Entries provided START
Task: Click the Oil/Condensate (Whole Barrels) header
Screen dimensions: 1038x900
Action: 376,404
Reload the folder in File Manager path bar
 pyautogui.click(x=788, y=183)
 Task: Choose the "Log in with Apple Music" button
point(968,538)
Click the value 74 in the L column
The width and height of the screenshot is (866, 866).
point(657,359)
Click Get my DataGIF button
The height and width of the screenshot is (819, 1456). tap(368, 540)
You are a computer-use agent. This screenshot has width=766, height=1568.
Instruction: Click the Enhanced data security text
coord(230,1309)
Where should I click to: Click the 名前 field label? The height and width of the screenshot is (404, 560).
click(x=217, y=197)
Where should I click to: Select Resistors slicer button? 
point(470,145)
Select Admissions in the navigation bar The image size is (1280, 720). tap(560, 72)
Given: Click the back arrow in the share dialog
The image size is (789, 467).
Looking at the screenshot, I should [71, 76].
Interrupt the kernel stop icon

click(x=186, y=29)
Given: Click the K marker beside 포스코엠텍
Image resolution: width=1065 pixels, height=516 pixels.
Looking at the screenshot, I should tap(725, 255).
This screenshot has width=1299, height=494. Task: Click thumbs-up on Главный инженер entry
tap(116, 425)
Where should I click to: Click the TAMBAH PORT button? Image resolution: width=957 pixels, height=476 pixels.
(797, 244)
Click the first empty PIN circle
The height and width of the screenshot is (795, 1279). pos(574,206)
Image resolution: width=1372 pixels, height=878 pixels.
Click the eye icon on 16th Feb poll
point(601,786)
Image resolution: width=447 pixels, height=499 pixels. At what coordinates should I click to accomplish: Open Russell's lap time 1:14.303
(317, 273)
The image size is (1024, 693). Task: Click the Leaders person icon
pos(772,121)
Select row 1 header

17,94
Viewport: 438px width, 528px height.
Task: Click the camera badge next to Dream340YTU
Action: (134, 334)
Entries provided END
Once you have found every line above holding the word "Given", copy those lines.

Given: Click the back arrow in the share dialog
Given: Click the K marker beside 포스코엠텍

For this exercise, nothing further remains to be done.